Как только они вошли в еврейский квартал, Юсуф направился к воротам сеньора Шальтиеля, но, не доходя до них, мальчик остановился.
— А если он откажется впустить нас? — робко спросил он.
— Передадим ему наилучшие пожелания здоровья, благополучия и уйдем, — простодушно ответил Исаак. — Я не стану навязываться другу или пациенту.
Дверь открыл ученик Шальтиеля, Ави, с беспокойством посмотрел на врача и пригласил войти.
— Как твой учитель? — спросил Исаак.
— Кажется, очень болен, — ответил Ави. — Сделайте для него что-нибудь.
— Это возможно только в том случае, если он согласится принять помощь.
На лестнице послышались тяжелые шаги.
— Шшш, — прошипел Ави. — Он идет в кабинет. Должно быть, услышал вас.
— Тогда идем за ним, — сказал врач.
— Хорошо, сеньор Исаак, — ответил мальчик.
Исаак встал в дверях кабинета философа.
— Сеньор Шальтиель, ваш ученик, юный Ави, говорит, что вы все еще нездоровы, — сказал Исаак. — Я пришел узнать, могу ли что-нибудь предложить для облегчения вашей боли.
— Ничего.
— У меня при себе простые лекарства, которые улучшат ваше состояние. Я прошу лишь дозволения оставить их здесь.
— Честно говоря, сеньор Исаак, мне неловко получать от вас помощь, — сказал Шальтиель.
— Почему? Если у вас случилась философская размолвка с пекарем, откажетесь вы есть его хлеб?
— Исаак, вы извращаете логику, она получается у вас четкой, искушающей.
— Разве я извратил логику? По-моему, только привел простую аналогию, чтобы подкрепить свой довод.
— Аналогия неверная. Философские убеждения пекаря — если только они у него есть — не отразятся на его работе.
— Уверяю вас, Шальтиель, что логика врача не влияет на измельчение трав или на обоняние и осязание. К примеру, я отсюда чувствую по запаху, что вы все еще в горячке и что вам нужна вода. Это скверно, — сказал Исаак и жестом велел Юсуфу принести корзинку. Запустил в нее руку и достал небольшой, плотно закупоренный пузырек. — Здесь опиат, очень действенный. Он позволит вам не только пить, но и есть, и спать. — Поставил пузырек на разделяющий их стол и снова полез в корзинку. Достал сверток с сушеными травами. — Если настоять эти травы в горячей воде и пить жидкость, жар у вас уменьшится и тело сможет избавиться от болезни. Эти лекарства не созданы колдовством или заклинаниями. Я узнал их рецепт, еще будучи учеником, и применял много-много раз, как и пекарь замешивал тесто много-много раз.

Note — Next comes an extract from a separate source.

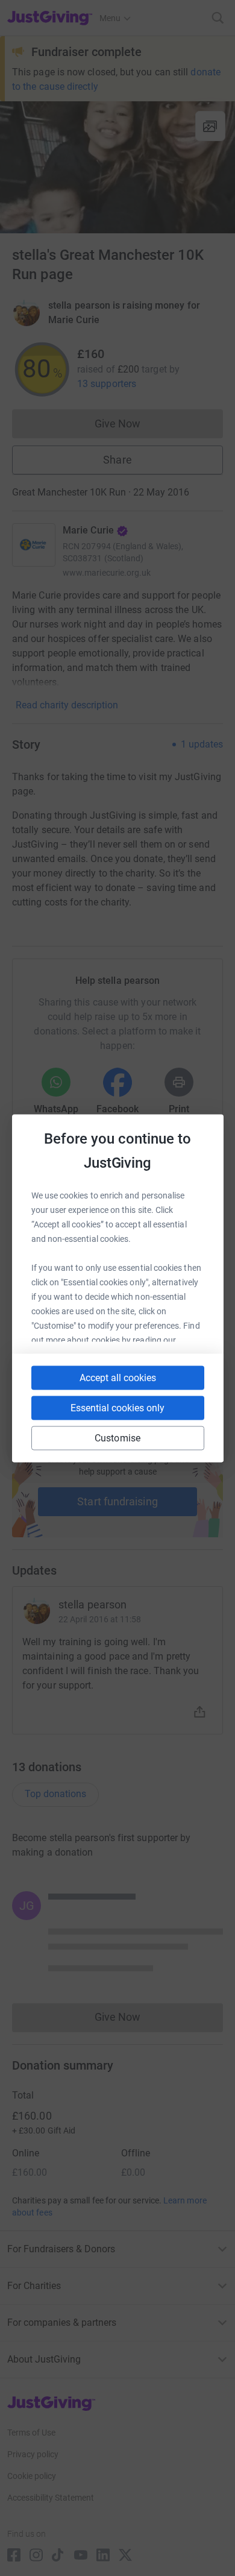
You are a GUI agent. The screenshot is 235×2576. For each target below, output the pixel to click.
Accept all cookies (118, 1377)
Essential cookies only (117, 1407)
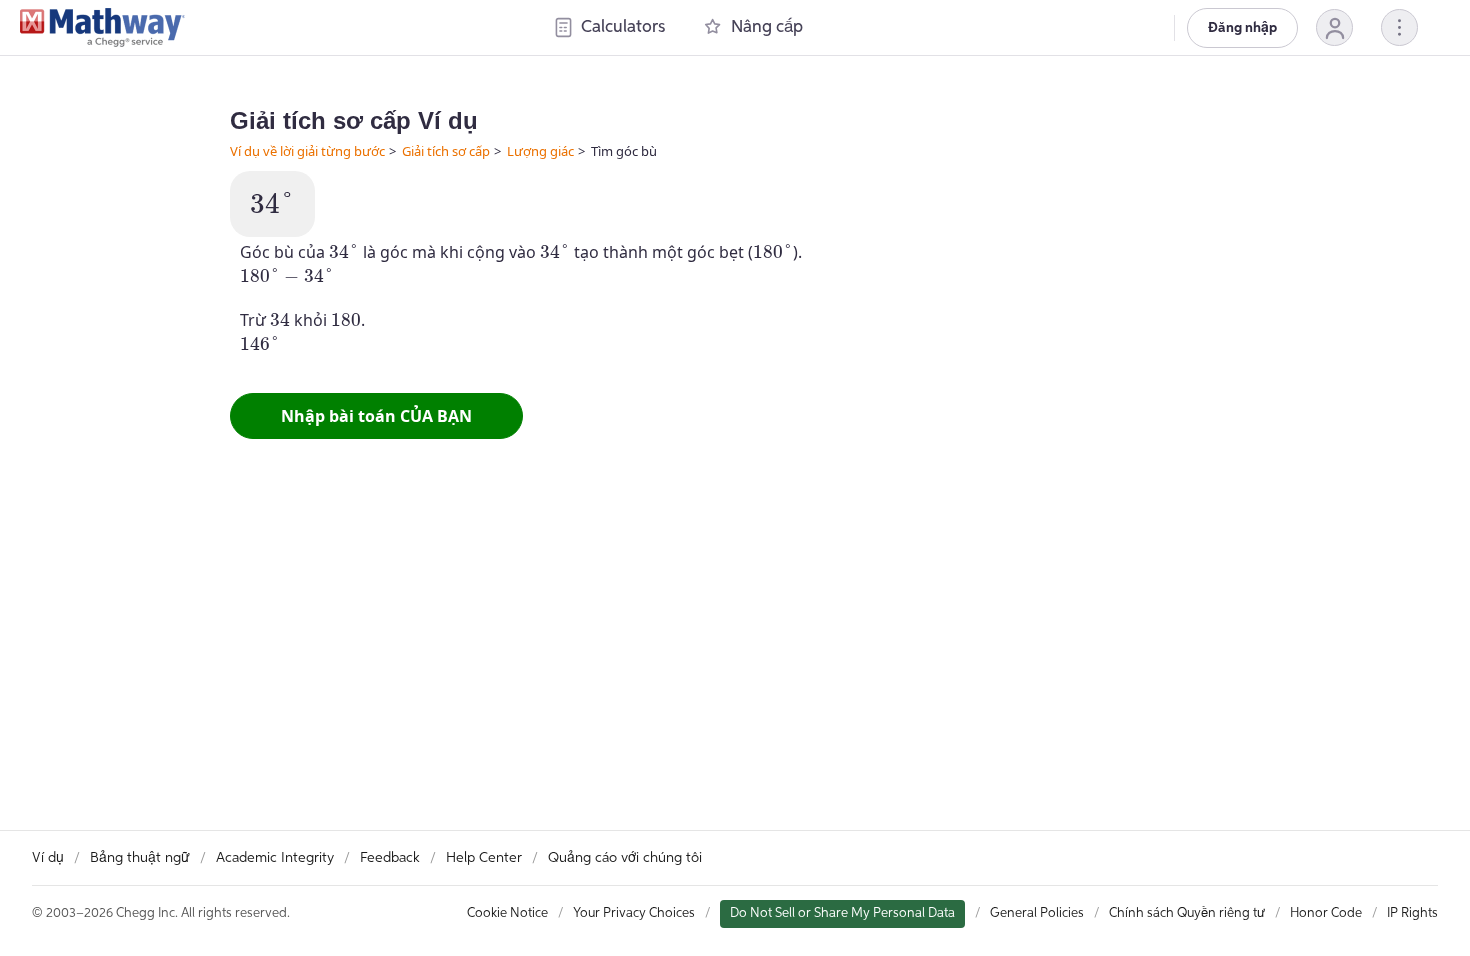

— Если я возьму эти лекарства, — спросил Шальтиель, — прекратите вы свои тщетные поиски? Перестанете беспокоить город и общину своими расспросами?
— Вы шантажируете меня своей болезнью, чтобы заставить бездействовать? — спросил Исаак.
— Сеньор Исаак, своими неловкими действиями вы навлекаете бесчестие на себя и нашу общину. Прошу вас, подумайте о своем честном имени.
— Что важнее? — спросил Исаак. — Истина и справедливость? Или репутация?
— Исаак, будь вы простым работником, я бы ответил — истина и справедливость.
— Почему?
— Потому что тогда ваши действия повлияли бы на немногих. Но поскольку вы тот, кто есть, люди наблюдают за вашими действиями и прислушиваются к вашим словам. Они верят, что вы правы. Убеждены в вашей нравственности и принимают ваши действия за образец, ничего не зная о ваших мотивах. Поскольку они не задаются вопросом, почему вы делаете то, что делаете, наружное восприятие становится столь же важным, как внутренняя реальность, — заговорил Шальтиель. — К примеру, если на июльском солнцепеке глупец сидит на камне, закутавшись в теплый плащ, люди скажут, что так может поступать только дурак, и пройдут мимо. Но если то же самое делает мудрый и нравственный человек, сочтут, что в таком поведении есть мудрость и нравственность, и не зададутся вопросом, почему мудрый человек поступает так. И кое-кто может начать подражать ему.
— В том, что вы говорите, много смысла, — сказал Исаак. — Не обещаю изменить свой подход, но буду иметь это в виду.
— Вы делаете это по просьбе своего друга епископа? — спросил Шальтиель.
— Нет, сеньор Шальтиель. То немногое, что я сделал, сделано ради Аструха де Местра, никого больше. Его Преосвященство гневается так же, как и вы, что я взбаламучиваю ту грязь, которую он хотел бы оставить на дне пруда.